War molds those who wage it in a very similar way across all eras and regimes. There are many similarities between a victorious general of the Roman Empire and another from the empires of our own days. A person must have a very special personality to manage a direct power that shifts borders, destroys nations and cities, snatches lives, health and estates from thousands of people in response to a mere executive order. This Praetorian personality is generally projected in a similar way in all situations and contexts.
Not even liberal democracies, or the most evolved of states, manage to achieve the perfect subjugation of military-to-civil power when there are victorious generals in the middle, made vain by their victories and acclaimed by the citizenry and, in our times, by the media. Because of this, there appears a tendency, which we have seen proliferate in authoritarian regimes, to create a world apart, which is fed by state finances, full of privileges and benefits, and intoxicated by an inbreeding that refuses to subject itself to rules, scrutiny and, in times of austerity, the belt tightening that affects everybody.

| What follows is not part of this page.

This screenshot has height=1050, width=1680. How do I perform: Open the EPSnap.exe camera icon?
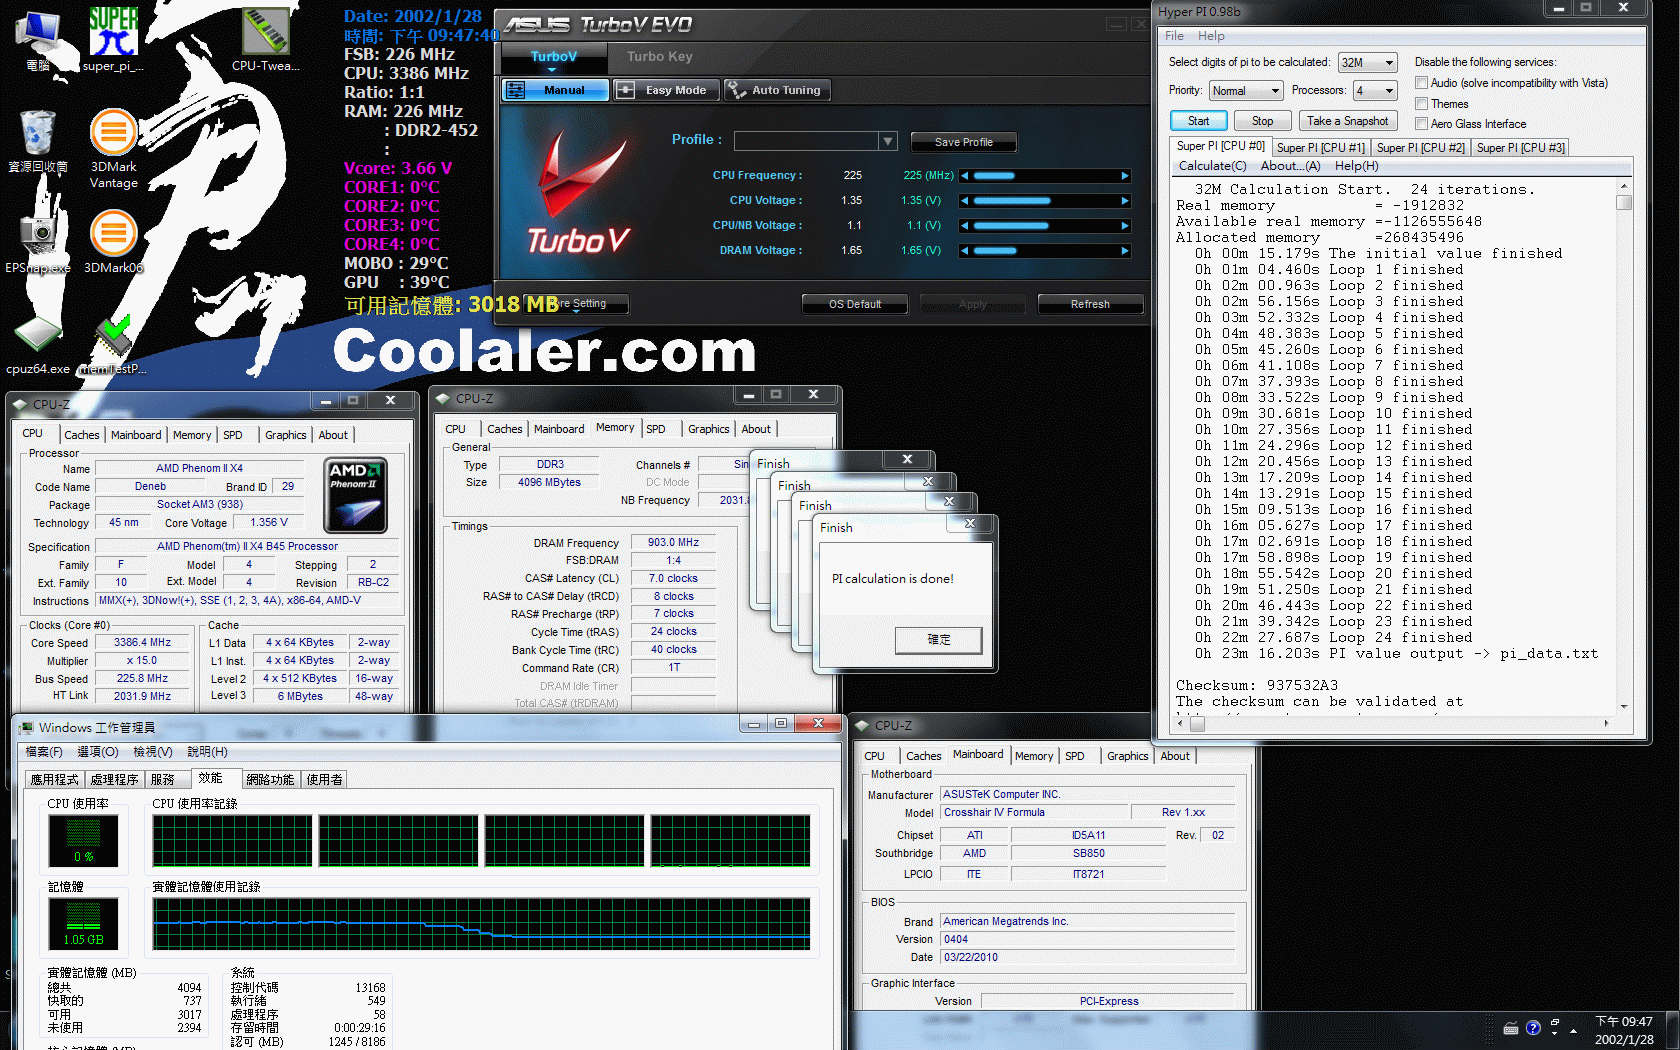37,234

The Praetorian republic, when consolidated as a world apart, works with rules that are different from and even opposed to those of the rest of the society: it is socialist in liberal systems and liberal in socialist systems. We saw this in the vanished Soviet Union, in which the only economy that functioned with efficiency until the very end was the military. We have seen it in Egypt, where 30 percent of the country’s economy is in the hands of a military that, until the arrival of Morsi to the presidency, still struggled with the Muslim Brotherhood for its continued right to interfere in and even veto the political decisions of the government.

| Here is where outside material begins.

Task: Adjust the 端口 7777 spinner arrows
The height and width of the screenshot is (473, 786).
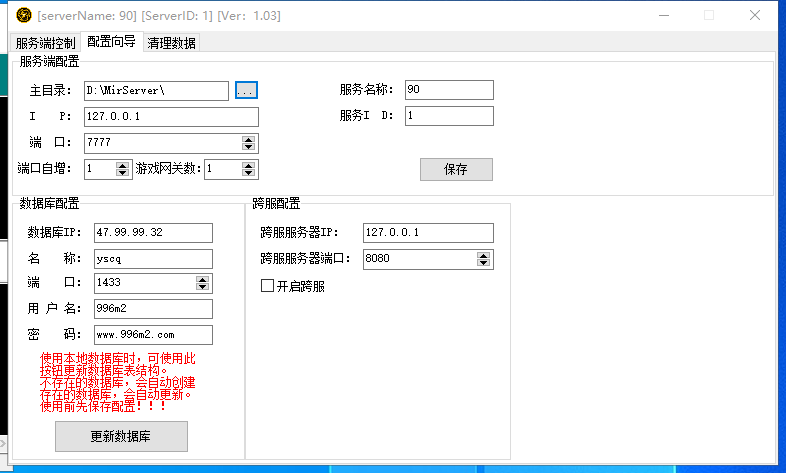Action: click(248, 143)
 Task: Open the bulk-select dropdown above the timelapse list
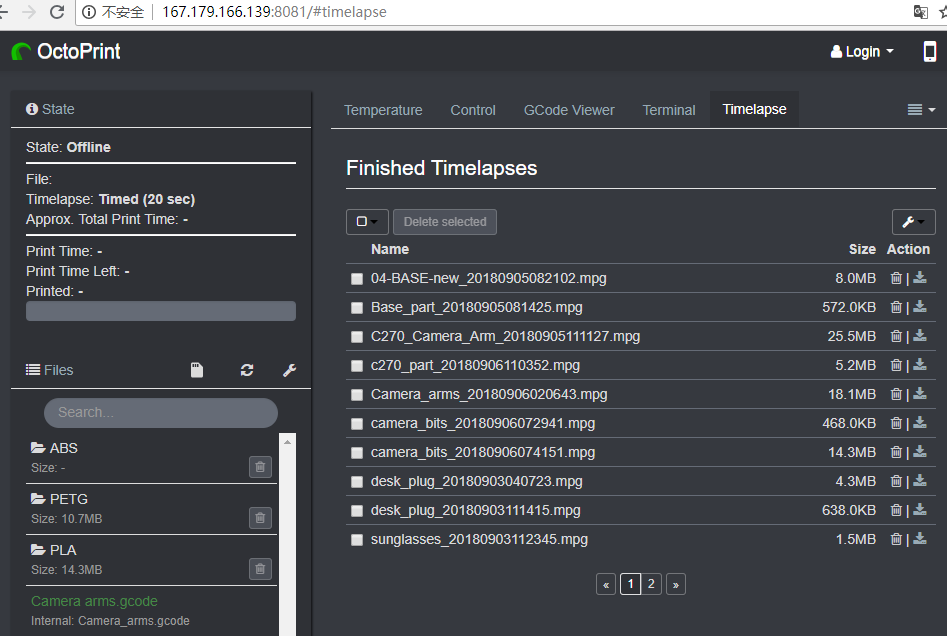[366, 221]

It also functions as a world apart in the United States, as the Petraeus case (now also the Allen case) is currently revealing to us bit by bit. In this case, the interesting portion is not the sexual or sentimental affairs of the generals, but rather the extravagant lifestyles and privileges enjoyed by these personalities. These men are idolized by their societies, feared and respected by politicians, adulated by journalists and disposed to impose their points of view and decisions on the government itself and the president.
In all this scandal, the most significant information is not the details of the erotic traffic through military camp beds, but rather what is reflected by the impressive lifestyles and paraphernalia surrounding these men. These incidents have revealed the reflection of an immense power capable of imposing its judgments on civilian powers, the government and Congress in all decisions made about the war. Little has been said about this worrying question. However, the soap opera around Petraeus, the indulged general, must necessarily indicate the need for some change in the relationship between civilians and the military in the United States, after two wars that have fed – to excessive limits – the power of the latter.